Exercise aim |
Please copy out the records that follow exactly as they stand.

Segment Start: Data to examine

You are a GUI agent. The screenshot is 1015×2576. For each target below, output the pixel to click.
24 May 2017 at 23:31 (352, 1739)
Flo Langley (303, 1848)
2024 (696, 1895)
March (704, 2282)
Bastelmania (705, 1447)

Segment End: Data to examine

Response |
You are a GUI agent. The screenshot is 1015×2576. For each target below, output the pixel to click.
24 May 2017 at 23:31 (352, 1739)
Flo Langley (303, 1848)
2024 (696, 1895)
March (704, 2282)
Bastelmania (705, 1447)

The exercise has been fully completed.